Sage Erickson lost her round 3 heat today, but she probably shouldn’t be too worried about it—she gets another shot in round 4, and she has Victory on her side. Actually, Victory is in Sally Fitzgibbons’ corner, but she was eliminated in round 2, so now he’s backing Sage. After all, she’s from Ojai, and he lives just down the road from there.
I didn’t know people like Victory existed. A webmaster from Ventura who only learned to swim a year ago, Victory took his first and only surf lesson a few months back, and has only stood up on a surfboard “maybe five times” (as he told me over hummus and carrots in the Swatch Fan Appreciation booth today). But despite his lack of experience in the water, Victory might be pro surfing’s biggest fan.
He stumbled across the sport via Lakey Peterson’s film Zero to 100 on Netflix last year, and discovered live webcasts a short time later. Immediately hooked, he flew out to Maui in December to watch the Honolua event from the cliffs, was in Huntington in July for the US Open, and took leave from work this week to come down to San Clemente for the Trestles comp. He’s decked out in a Sally Fitzgibbons jersey, lounges in his beach chair like a boss, and seems to know half of the journalists and athletes milling about in front of the media tent.
This is exactly the sort of fan the WSL has been hoping to attract to the sport of surfing—a non-endemic enthusiast who is attracted to the lifestyle via the sport, rather than vice versa—and this literally flabbergasts me, because all this time I thought Paul Speaker was just another corporate blowhard.
Victory gets pretty excited when Mick Fanning paddles out for his round 2 heat against Matt Banting. He isn’t quite sure why Fanning’s turns earn him the top heat score of the day, but he’s stoked by the 18.6-point total, as Fanning is one of his favourite male surfers. I explain to Victory that Mick is one of surfing’s great comeback stories, recovering from a career-ending hamstring tear to become one of only a few champions to ever win three world titles.
Victory already knows about the shark attack, the struggles in Mick’s personal life last year, and the fact that he’s ranked 10th this year despite only surfing four events, but when I explain to him that Mick’s hammy had to be sewn directly into his femur with harvested tendon, and that he still came back and won a world title two years later, the Venturan webmaster looks at me like he’s just found out the earth is round. This guy is the ultimate surf fan, and I wouldn’t be surprised if he is wearing number 7 tomorrow.

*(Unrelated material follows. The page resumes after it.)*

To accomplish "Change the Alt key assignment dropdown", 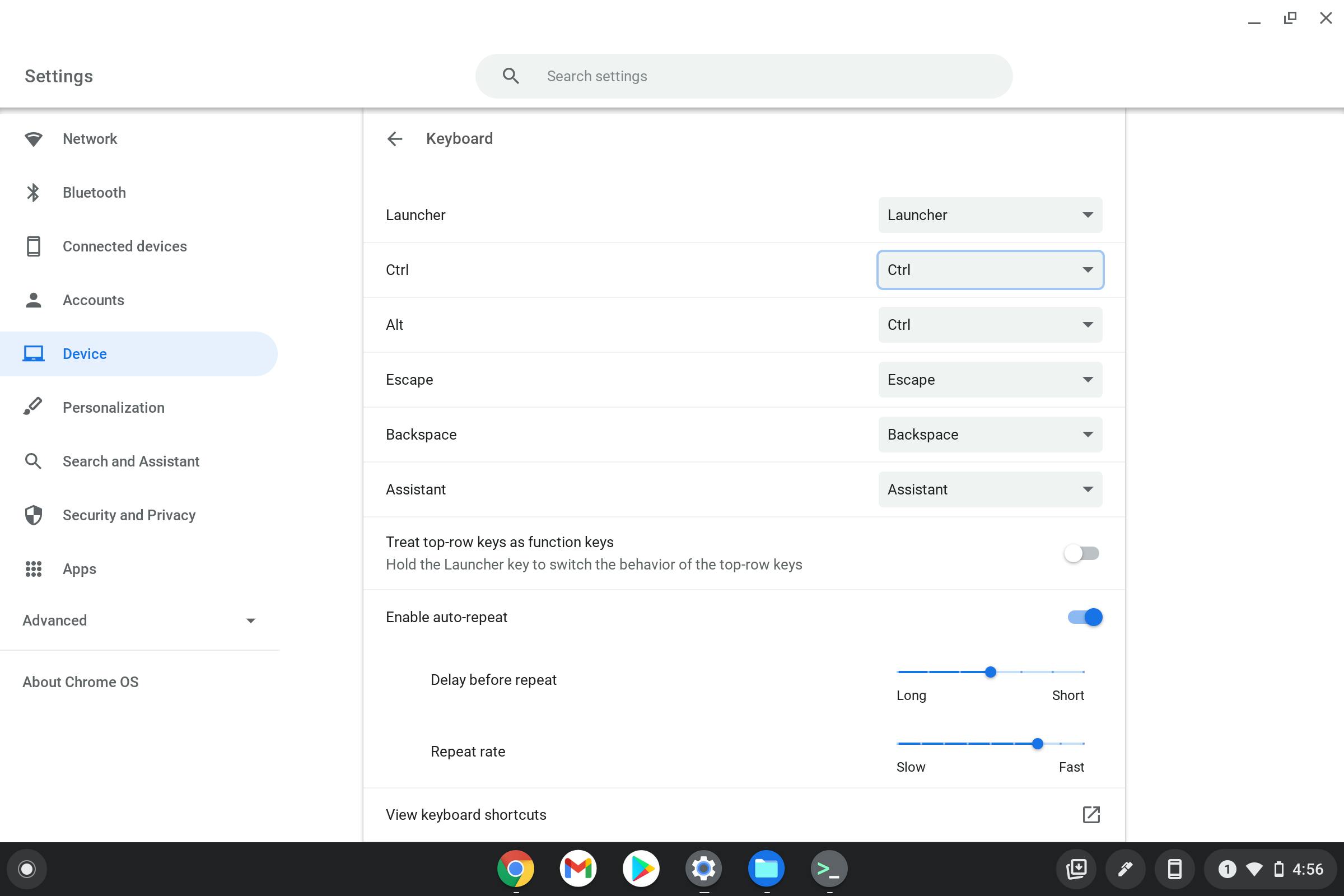I will pyautogui.click(x=989, y=325).
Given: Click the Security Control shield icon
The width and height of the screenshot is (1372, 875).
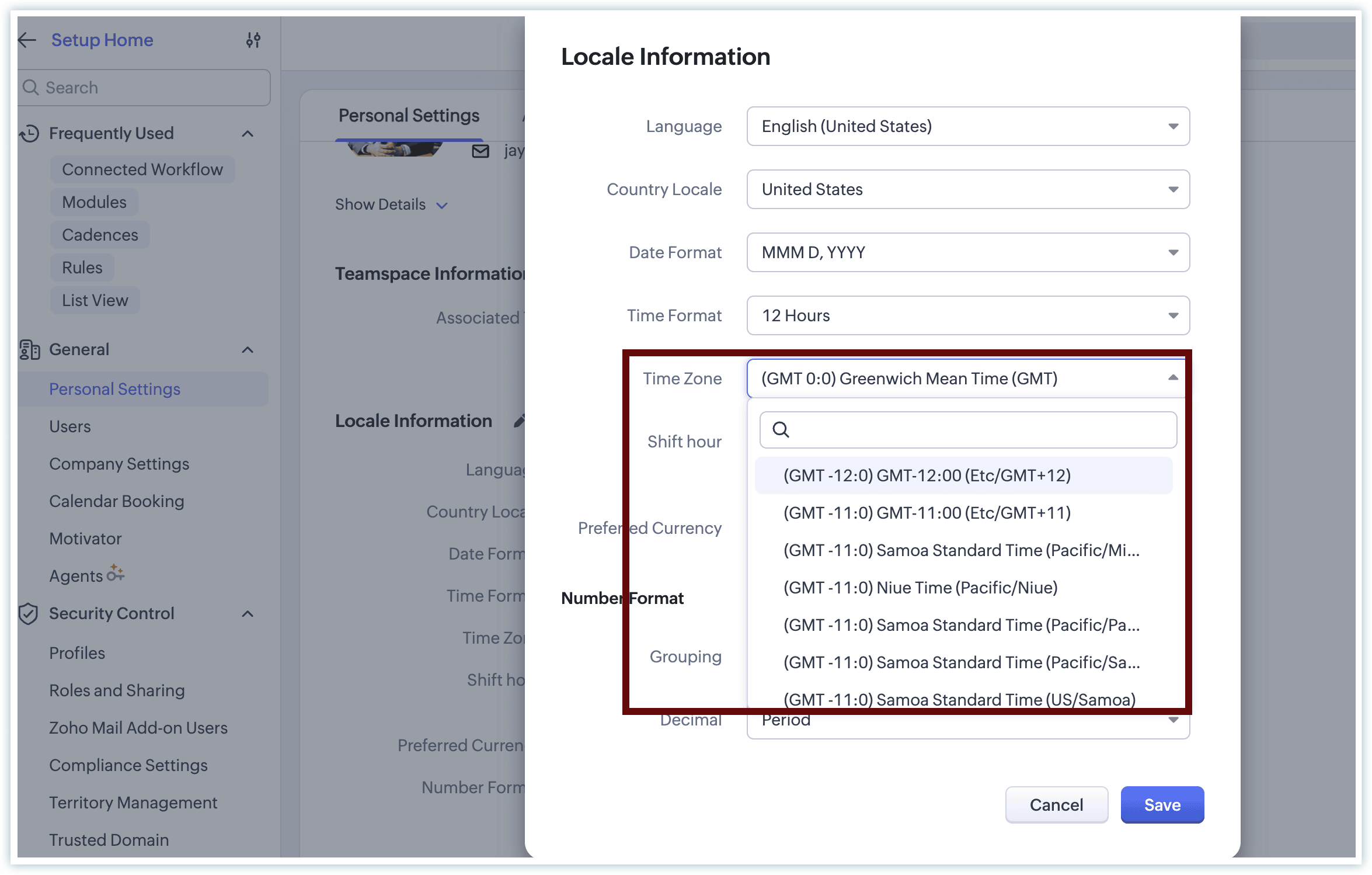Looking at the screenshot, I should [29, 614].
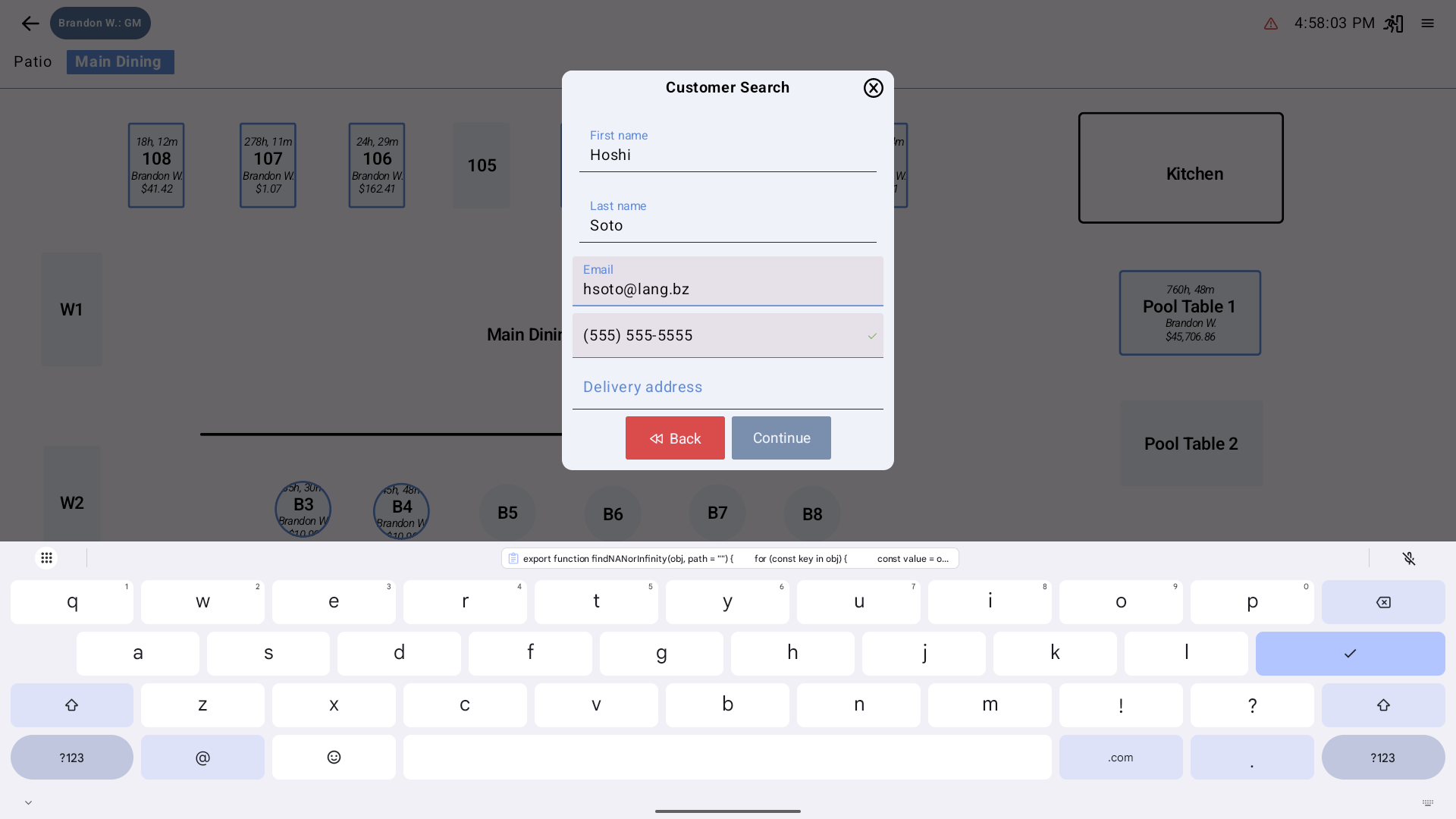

I tried to watch the heats today from Victory’s point of view, rather than the overly informed, somewhat jaded perspective I’ve developed after a 30-year obsession with what basically amounts to sliding on water. Rather than focusing on the fact that three of the top 10 lost to wild cards and bottom dwellers in the first three heats of the day (including Matt Wilkinson, whose title aspirations were pretty much put to bed after he collected yet another 25th), I cheered for guys like Alex Ribeiro, who actually does some pretty damned amazing surfing, despite the fact that he’s only won two heats so far this year.
And when Kelly faced off against rookie Ryan Callinan in heat 4, I didn’t judge his board choice with a knowing look in my eye (as if I have any idea what the best surfer of all time should be riding), but instead just sat back and enjoyed what really is the greatest show on earth—or at least in surfing.
But it was when the women hit the water that I really got a feel for Victory’s stoke, because as much as he enjoys the Hurley Pro, he’s mostly here for the ladies. But not in some pervy, objectifying way—he literally just really loves women’s surfing. So much so, in fact, that he’s willing to sit through 13 heats of men before he gets to see Sage paddle out for her round 3 clash. How’s that for a role reversal! And although Sage eventually went down to Tyler Wright (who absolutely blasted her way to a 17.5+ heat total, a berth in the quarters, and one step closer to her maiden world title), the fact that Victory was there, cheering his second favourite surfer on, was a victory in and of itself.
For the first time ever, I realized that the rest of the world might actually care about all this silly water sliding that we do, and that’s pretty rad. After all, beneath all of the jerseys and heats and win percentage stats, we are all just having fun—whether we do so in the lineup or watching from a chair on the beach, the important thing is that we never stop playing.